### ABOUT THIS EXERCISE:
Can you retype every record below exactly as written?

Collected data
━━━━━━━━━━

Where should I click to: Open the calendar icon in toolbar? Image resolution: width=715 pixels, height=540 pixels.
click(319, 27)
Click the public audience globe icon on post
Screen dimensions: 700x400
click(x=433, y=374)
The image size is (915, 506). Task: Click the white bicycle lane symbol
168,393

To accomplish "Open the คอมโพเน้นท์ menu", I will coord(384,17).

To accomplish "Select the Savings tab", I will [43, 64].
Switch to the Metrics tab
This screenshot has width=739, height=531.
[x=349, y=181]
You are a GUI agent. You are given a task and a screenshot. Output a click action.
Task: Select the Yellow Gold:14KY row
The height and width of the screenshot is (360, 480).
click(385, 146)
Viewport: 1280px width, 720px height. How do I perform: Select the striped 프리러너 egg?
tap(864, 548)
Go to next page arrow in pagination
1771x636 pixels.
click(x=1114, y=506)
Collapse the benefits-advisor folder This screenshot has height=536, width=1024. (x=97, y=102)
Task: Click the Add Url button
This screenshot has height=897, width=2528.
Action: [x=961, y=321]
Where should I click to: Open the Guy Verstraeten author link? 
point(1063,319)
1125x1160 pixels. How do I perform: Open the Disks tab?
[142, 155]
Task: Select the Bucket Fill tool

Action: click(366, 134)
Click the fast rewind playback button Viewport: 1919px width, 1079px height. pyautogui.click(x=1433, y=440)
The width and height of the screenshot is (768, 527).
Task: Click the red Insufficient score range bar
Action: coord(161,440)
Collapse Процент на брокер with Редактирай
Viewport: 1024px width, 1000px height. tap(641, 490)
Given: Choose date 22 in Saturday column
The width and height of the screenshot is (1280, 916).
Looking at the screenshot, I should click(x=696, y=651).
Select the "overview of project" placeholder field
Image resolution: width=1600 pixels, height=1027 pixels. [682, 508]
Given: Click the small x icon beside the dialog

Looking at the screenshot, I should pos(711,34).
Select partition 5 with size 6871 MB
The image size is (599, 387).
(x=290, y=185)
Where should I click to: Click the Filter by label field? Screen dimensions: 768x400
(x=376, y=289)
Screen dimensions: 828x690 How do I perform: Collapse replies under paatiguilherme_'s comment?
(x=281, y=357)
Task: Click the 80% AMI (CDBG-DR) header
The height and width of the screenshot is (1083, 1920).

━━━━━━━━━━

### RESPONSE:
Where should I click to: Open the calendar icon in toolbar? Image resolution: width=715 pixels, height=540 pixels.
click(319, 27)
Click the public audience globe icon on post
Screen dimensions: 700x400
click(x=433, y=374)
The image size is (915, 506). Task: Click the white bicycle lane symbol
168,393

To accomplish "Open the คอมโพเน้นท์ menu", I will coord(384,17).

To accomplish "Select the Savings tab", I will [43, 64].
Switch to the Metrics tab
This screenshot has width=739, height=531.
[x=349, y=181]
You are a GUI agent. You are given a task and a screenshot. Output a click action.
Task: Select the Yellow Gold:14KY row
The height and width of the screenshot is (360, 480).
click(385, 146)
Viewport: 1280px width, 720px height. How do I perform: Select the striped 프리러너 egg?
tap(864, 548)
Go to next page arrow in pagination
1771x636 pixels.
click(x=1114, y=506)
Collapse the benefits-advisor folder This screenshot has height=536, width=1024. (x=97, y=102)
Task: Click the Add Url button
This screenshot has height=897, width=2528.
Action: [x=961, y=321]
Where should I click to: Open the Guy Verstraeten author link? 
point(1063,319)
1125x1160 pixels. How do I perform: Open the Disks tab?
[142, 155]
Task: Select the Bucket Fill tool

Action: click(366, 134)
Click the fast rewind playback button Viewport: 1919px width, 1079px height. pyautogui.click(x=1433, y=440)
The width and height of the screenshot is (768, 527).
Task: Click the red Insufficient score range bar
Action: coord(161,440)
Collapse Процент на брокер with Редактирай
Viewport: 1024px width, 1000px height. tap(641, 490)
Given: Choose date 22 in Saturday column
The width and height of the screenshot is (1280, 916).
Looking at the screenshot, I should click(x=696, y=651).
Select the "overview of project" placeholder field
Image resolution: width=1600 pixels, height=1027 pixels. [682, 508]
Given: Click the small x icon beside the dialog

Looking at the screenshot, I should pos(711,34).
Select partition 5 with size 6871 MB
The image size is (599, 387).
(x=290, y=185)
Where should I click to: Click the Filter by label field? Screen dimensions: 768x400
(x=376, y=289)
Screen dimensions: 828x690 How do I perform: Collapse replies under paatiguilherme_'s comment?
(x=281, y=357)
Task: Click the 80% AMI (CDBG-DR) header
The height and width of the screenshot is (1083, 1920).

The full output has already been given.